Resposta direta
Tor não é uma VPN. Tor (The Onion Router) é uma rede que encaminha seu tráfego por múltiplos nós usando camadas, com foco em dificultar a ligação entre origem e destino. Já uma VPN (Virtual Private Network) normalmente estabelece um túnel criptografado entre seu dispositivo e um servidor da VPN, com foco em proteger o tráfego desse caminho e, em geral, ocultar seu IP para o site de destino.
Como funcionam (modelo simples)
No Tor, suas conexões são divididas em partes do processo de encaminhamento e passam por vários relays. Esse encadeamento em camadas ajuda a reduzir a capacidade de um único ponto observar “a ponta” (quem você é e para onde está indo) ao mesmo tempo.
Em uma VPN, o modelo costuma ser diferente: você se conecta ao servidor da VPN e todo o tráfego segue pelo túnel até esse servidor.
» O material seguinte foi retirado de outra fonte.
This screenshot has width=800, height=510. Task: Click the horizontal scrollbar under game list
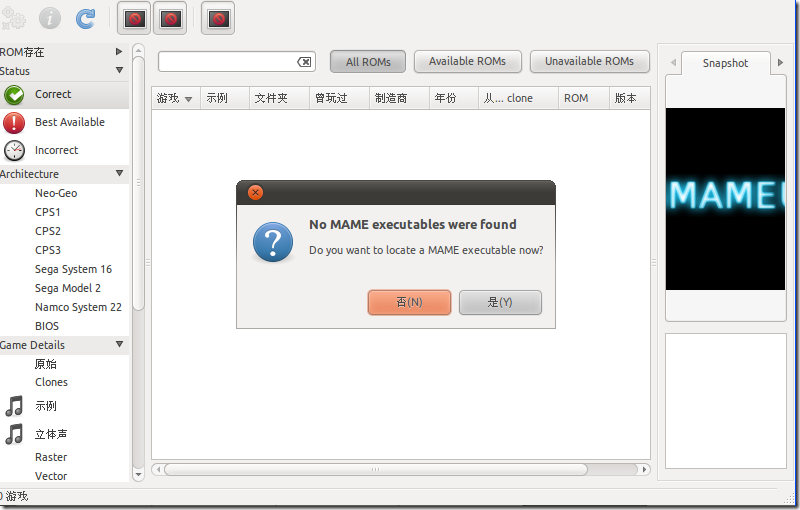pyautogui.click(x=376, y=469)
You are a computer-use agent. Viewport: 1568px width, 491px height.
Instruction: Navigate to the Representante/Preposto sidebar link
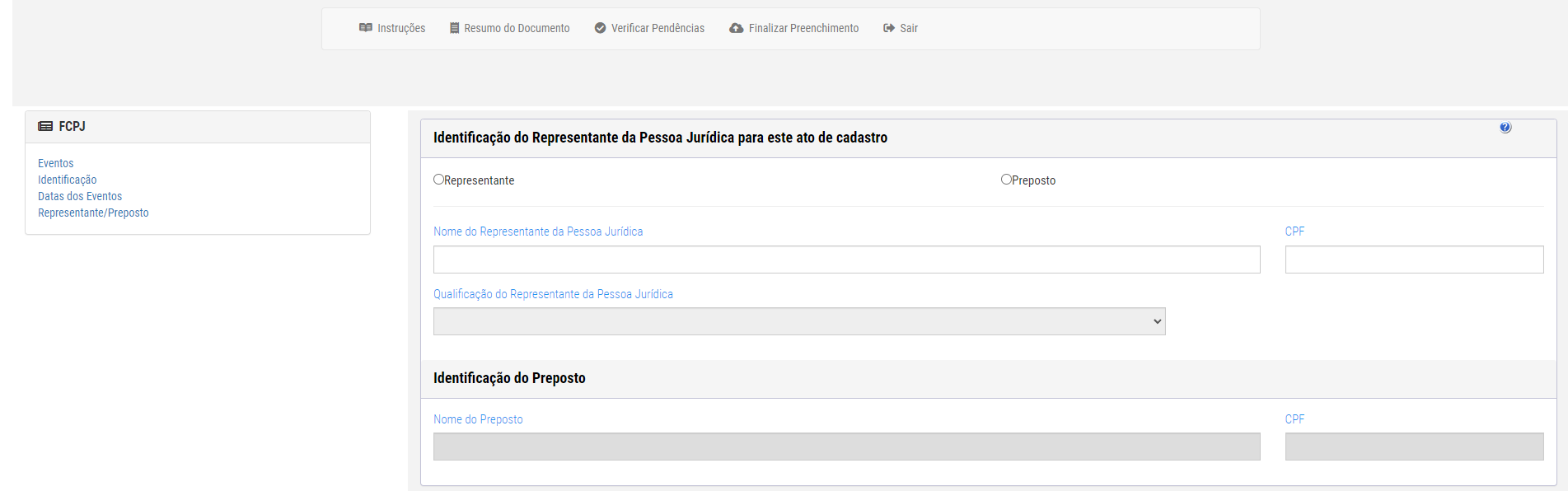coord(93,213)
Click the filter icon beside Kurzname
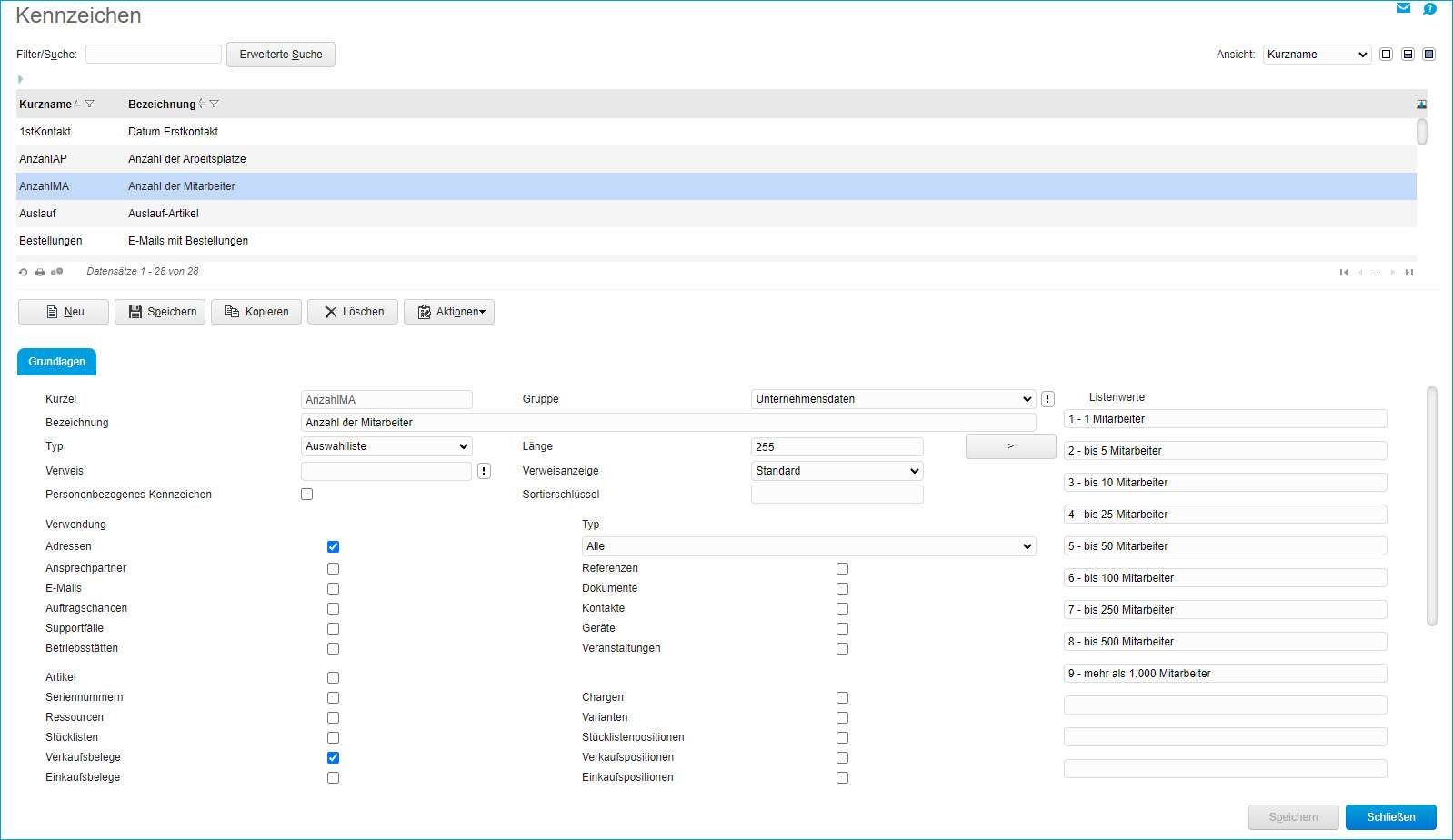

Dessa forma, o site que você acessa enxerga o endereço associado ao servidor da VPN, enquanto o tráfego no “meio” fica protegido pelo túnel.
Principais diferenças e limites
A diferença central é o objetivo e o desenho do caminho:
- Tor tende a ser mais associado a anonimato na navegação, porque o tráfego é encaminhado por múltiplos nós.
- VPN tende a ser mais associada a privacidade e segurança do tráfego entre você e o provedor da VPN, com um túnel único até o servidor.
Também é importante reconhecer limites comuns. Em ambos os casos, não existe “invisibilidade” completa. Seu comportamento no navegador, configurações, contas logadas e eventuais vazamentos podem revelar informações. Além disso, dependendo do uso, você pode acabar dependente de como a aplicação e o sistema lidam com solicitações, identidades e criptografia.
Como decidir o que faz sentido
Para checar qual abordagem combina com sua necessidade, pense no que você quer reduzir:
- Se a preocupação principal é dificultar a correlação entre origem e destino ao longo do encaminhamento, Tor é o conceito mais diretamente relacionado.
- Se a preocupação principal é proteger o tráfego e criar um caminho criptografado até um ponto central, uma VPN costuma ser a referência.
Se você quer entender melhor sua escolha, verifique no seu cenário prático: onde você está (rede doméstica, Wi‑Fi público), que tipo de aplicação usa, se há login em serviços e quais recursos de privacidade do navegador estão habilitados. Isso ajuda a comparar o efeito real sobre sua privacidade, além do “nome” da tecnologia.